Thursday 5 March 2009

The Importance of the Hebrew canon

I mentioned in the last post that one of the reasons against inlcuding the deuterocanoncial books is that they were not accepted in the Hebrew canon.

This is not a question of language. The issue is not whether the Hebrew version of the Old Testament is more valid than the Greek version.

What is of interest, is that it seems that Jesus recognised, (whether he used the Hebrew version of the Greek version), the order of books and only those books which were in the Hebrew canon.

We need to bare in mind that the Hebrew canon included three sections.
The Law, the Prophets, the Writings. The order of the Hebrew canon was (and still is to my knowledge)
Genesis
Exode
Leviticus
Numbers
Deuteronomy

Joshua
Judges
Samuel (1 & 2)
Kings (1 & 2)
Isaiah
Jeremiah
Ezekiel

Psalms
Proverbs
Job
Song of songs
Ruth
Lamentations
Esther
Ecclisastes
Daniel
Ezra-Nehemiah
Chronicles (1 & 2)

Now, in Luke 24 verses 44 and 45 we read:
He [Jesus] said to them, "This is what I told you while I was still with you: Everything must be fulfilled that is written about me in the Law of Moses, the Prophets and the Psalms." Then he opened their minds so they could understand the Scriptures.
The Greek version of the Hebrew did not follow the same order. So whichever "Old Testament" Jesus used, he was clearly arguing from the order of the Hebrew "Old Testament".

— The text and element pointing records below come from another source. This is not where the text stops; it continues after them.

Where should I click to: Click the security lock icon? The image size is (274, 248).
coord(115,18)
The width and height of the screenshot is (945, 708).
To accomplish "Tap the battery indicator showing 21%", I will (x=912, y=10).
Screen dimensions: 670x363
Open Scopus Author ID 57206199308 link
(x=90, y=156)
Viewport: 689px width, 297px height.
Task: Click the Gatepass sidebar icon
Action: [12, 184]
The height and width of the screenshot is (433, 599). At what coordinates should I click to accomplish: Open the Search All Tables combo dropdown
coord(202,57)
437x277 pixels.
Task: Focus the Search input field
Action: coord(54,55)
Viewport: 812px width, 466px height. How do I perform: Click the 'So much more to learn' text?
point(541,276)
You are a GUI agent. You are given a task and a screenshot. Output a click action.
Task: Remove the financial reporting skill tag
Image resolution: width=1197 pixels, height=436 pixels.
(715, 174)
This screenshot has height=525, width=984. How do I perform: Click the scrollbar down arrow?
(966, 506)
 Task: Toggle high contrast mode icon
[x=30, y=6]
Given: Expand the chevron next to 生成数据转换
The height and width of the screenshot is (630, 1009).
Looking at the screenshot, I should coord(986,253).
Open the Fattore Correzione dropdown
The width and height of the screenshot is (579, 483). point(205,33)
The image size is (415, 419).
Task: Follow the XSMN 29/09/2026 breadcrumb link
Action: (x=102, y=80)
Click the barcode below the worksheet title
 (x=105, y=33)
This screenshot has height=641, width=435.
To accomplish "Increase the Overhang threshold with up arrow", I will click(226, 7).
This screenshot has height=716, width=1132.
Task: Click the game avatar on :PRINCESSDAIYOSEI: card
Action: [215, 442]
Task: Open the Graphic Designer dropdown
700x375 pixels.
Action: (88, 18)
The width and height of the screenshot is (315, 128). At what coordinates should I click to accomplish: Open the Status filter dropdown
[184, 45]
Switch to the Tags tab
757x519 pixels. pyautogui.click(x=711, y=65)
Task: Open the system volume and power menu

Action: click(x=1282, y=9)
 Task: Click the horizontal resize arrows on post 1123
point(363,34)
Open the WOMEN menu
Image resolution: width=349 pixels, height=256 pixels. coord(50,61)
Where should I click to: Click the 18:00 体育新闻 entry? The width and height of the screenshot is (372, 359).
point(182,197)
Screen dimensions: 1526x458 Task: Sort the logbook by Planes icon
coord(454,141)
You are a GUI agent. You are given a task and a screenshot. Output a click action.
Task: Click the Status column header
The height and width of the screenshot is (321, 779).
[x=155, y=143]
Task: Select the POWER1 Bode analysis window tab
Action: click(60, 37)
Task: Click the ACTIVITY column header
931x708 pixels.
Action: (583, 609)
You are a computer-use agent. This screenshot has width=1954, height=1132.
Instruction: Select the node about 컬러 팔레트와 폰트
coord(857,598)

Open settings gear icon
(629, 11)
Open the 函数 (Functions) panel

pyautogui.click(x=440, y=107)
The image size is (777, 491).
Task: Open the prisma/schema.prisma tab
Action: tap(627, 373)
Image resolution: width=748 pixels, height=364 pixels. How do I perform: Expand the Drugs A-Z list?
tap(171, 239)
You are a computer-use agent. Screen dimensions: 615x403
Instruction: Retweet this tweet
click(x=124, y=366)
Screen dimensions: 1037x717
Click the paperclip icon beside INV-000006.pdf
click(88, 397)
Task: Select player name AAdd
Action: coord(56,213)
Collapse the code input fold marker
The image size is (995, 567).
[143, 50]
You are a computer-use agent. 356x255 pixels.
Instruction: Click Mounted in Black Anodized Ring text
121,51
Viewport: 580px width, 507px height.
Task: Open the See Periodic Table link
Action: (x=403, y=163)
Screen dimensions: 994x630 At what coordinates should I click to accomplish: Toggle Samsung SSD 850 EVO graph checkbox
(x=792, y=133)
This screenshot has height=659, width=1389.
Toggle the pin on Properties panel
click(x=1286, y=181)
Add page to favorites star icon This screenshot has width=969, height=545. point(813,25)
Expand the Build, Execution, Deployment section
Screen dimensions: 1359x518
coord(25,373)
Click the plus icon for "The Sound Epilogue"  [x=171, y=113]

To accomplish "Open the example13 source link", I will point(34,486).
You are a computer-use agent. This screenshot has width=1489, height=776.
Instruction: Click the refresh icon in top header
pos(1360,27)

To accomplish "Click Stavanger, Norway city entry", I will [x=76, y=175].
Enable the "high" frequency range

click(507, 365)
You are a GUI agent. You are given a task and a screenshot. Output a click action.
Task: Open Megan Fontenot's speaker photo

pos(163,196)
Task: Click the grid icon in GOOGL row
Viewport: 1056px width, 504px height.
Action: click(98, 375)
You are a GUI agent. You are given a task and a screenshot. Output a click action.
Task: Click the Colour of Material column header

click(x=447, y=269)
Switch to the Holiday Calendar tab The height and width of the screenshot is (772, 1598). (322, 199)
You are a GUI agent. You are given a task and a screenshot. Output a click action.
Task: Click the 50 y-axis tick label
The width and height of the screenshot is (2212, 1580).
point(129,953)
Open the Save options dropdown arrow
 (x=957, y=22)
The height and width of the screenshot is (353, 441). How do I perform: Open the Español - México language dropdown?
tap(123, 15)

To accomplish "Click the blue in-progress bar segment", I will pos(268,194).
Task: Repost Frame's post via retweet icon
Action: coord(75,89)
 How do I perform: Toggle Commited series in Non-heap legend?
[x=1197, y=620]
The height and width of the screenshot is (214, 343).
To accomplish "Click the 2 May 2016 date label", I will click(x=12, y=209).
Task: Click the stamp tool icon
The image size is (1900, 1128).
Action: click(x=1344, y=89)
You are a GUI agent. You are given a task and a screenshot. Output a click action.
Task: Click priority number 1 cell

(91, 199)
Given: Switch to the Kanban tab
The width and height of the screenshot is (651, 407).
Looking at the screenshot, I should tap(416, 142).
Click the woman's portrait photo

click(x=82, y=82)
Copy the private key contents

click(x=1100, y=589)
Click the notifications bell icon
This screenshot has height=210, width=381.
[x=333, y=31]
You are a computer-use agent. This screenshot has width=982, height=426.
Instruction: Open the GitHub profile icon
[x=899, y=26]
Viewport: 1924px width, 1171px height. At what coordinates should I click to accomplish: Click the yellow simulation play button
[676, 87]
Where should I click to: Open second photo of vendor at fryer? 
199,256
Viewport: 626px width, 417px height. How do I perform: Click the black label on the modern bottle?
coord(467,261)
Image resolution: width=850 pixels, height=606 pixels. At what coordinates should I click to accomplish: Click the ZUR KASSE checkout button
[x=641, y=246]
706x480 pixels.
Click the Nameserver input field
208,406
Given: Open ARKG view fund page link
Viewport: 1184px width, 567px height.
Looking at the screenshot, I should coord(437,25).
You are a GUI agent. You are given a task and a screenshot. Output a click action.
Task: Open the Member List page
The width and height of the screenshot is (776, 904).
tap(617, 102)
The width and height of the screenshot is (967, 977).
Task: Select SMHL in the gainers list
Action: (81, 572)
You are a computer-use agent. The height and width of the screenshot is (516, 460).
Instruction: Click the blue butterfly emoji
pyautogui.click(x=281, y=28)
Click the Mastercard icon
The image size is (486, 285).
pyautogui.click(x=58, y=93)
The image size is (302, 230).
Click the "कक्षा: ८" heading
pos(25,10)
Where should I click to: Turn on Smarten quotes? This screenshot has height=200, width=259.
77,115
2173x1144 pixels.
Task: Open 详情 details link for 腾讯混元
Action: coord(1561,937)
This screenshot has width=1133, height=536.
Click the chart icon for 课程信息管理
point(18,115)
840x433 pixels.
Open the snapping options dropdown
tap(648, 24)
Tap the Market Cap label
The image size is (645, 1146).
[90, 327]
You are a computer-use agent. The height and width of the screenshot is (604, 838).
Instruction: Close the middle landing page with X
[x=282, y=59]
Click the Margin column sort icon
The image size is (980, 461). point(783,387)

In Luke 11 verses 50 and 51 we read:
Therefore this generation will be held responsible for the blood of all the prophets that has been shed since the beginning of the world, from the blood of Abel to the blood of Zechariah, who was killed between the altar and the sanctuary.
The importance here in this verse is that the killing of Abel is found in Genesis, the first book of the Hebrew canon, and the killing of Zechariah in the book of Chronicles, the last book of the Hebrew canon. This certainly seems to imply once again that Jesus was familiar with the ordering of the books as presented in the Hebrew canon, and probably even that it is the canon he recognised as containing the Words of God. It suggests too, that Jesus may even have used the Hebrew canon. Again, the importance is not the language in which it was written, but the order and choice of books which made up this canon.

The fact that Jesus deliberately speaks of all the prophets and goes no further than Zechariah, implies also that there were no prophets after his time. So the Hebrew canon can be seen as giving a complete view of God's dealing with the Jewish people, until the New Testament and the arrival of John the Baptist who is the forerunner of the Messiah, Jesus.

This is also important, in that if God sent no prophet to Israel between the last recorded prophet of the Hebrew canon, then anyone who was writing during this time was not speaking on behalf of God, nor under the inspiration of God as did the prophets of old.